▶ [Directions] Among the entries below, find each line with "computer" and show it.

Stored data
________________

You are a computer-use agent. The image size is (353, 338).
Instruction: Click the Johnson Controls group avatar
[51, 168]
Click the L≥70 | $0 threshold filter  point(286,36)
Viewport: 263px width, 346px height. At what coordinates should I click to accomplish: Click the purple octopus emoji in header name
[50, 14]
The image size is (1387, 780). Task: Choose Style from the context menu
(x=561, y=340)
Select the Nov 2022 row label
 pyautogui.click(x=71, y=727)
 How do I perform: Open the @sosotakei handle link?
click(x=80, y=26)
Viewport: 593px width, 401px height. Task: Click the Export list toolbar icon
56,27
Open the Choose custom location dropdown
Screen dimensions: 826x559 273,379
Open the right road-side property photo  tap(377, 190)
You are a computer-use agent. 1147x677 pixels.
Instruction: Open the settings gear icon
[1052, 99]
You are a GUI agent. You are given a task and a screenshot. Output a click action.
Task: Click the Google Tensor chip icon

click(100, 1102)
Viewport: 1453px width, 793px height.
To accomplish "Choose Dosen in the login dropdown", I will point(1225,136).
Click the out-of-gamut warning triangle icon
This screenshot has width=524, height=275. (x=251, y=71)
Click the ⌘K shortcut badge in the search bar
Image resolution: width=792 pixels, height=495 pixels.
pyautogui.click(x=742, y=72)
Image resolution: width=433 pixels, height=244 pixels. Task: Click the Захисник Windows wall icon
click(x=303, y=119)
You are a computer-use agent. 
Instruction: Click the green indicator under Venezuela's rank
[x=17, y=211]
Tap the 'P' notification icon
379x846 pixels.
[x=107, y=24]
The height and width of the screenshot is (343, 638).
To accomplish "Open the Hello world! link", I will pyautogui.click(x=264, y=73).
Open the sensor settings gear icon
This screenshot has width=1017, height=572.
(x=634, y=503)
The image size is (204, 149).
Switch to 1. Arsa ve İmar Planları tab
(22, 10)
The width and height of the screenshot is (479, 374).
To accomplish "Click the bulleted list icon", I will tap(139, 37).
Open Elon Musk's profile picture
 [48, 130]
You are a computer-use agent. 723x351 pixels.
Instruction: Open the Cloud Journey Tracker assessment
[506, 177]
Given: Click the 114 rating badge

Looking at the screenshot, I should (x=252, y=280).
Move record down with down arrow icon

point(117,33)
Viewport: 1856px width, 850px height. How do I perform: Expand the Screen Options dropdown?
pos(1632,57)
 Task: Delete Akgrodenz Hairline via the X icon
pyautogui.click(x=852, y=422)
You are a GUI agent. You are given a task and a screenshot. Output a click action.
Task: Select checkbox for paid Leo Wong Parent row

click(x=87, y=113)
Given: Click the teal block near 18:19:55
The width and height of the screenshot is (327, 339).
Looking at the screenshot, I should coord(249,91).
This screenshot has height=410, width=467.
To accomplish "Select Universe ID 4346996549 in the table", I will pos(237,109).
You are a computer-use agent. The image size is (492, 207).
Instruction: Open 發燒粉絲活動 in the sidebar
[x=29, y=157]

________________

▶ [Response for this exercise]
You are a computer-use agent. The image size is (353, 338).
You are a computer-use agent. 1147x677 pixels.
You are a computer-use agent. 
You are a computer-use agent. 723x351 pixels.
You are a computer-use agent. The image size is (492, 207).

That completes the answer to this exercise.